May 29, 2003

Retirement Reform Bill Passes House

NCEO founder and senior staff member

The House has passed H.R. 1000, the Pension Security Act of 2003. The bill would exclude all ESOPs from its requirements except ESOPs in public companies that are combined with 401(k) plans or that allow employees to buy stock through deferrals into the plan. For these plans, as well as for 401(k) plans:

  • Employees would have to be able to sell employer stock contributed by employers after it had been in their accounts for three years or the workers had been in the plan for three years (at the company's choice).
  • Stock purchased by employees could be diversified immediately, subject to rules for periodic trading requirements in the plan.
  • Companies could not require that employees invest in company stock.
  • Companies would have to provide quarterly account statements, including statements concerning the virtues of diversification.
  • For companies with stock already in the plan, the rules would phase in at 20% of the assets in company stock per year.

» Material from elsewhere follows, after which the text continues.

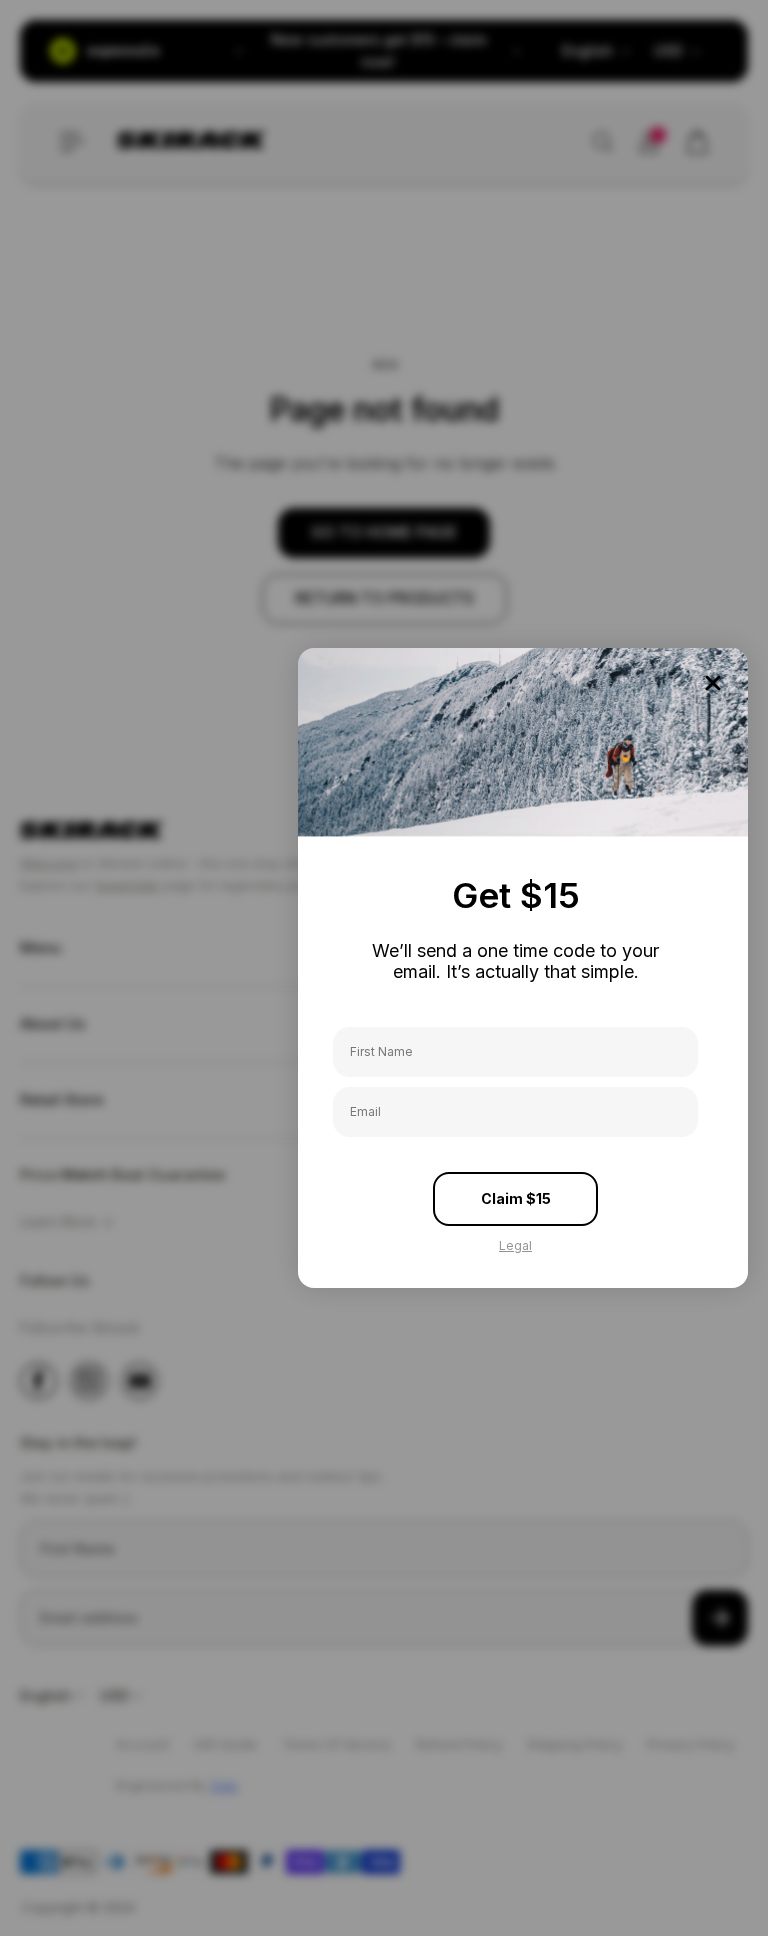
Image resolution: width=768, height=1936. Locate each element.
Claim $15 (516, 1198)
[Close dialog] (713, 683)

Other provisions in the bill would provide fiduciary exemptions for advice to employees from companies operating the 401(k) plan, as well as outside advisors. It would also allow companies to apply to the Secretary of Labor to test their defined contribution plans for discrimination based on a "facts and circumstances" exemption from normal eligibility rules.

The Senate has yet to move on pension reform, even at the committee level, making prospects for the legislation uncertain this year.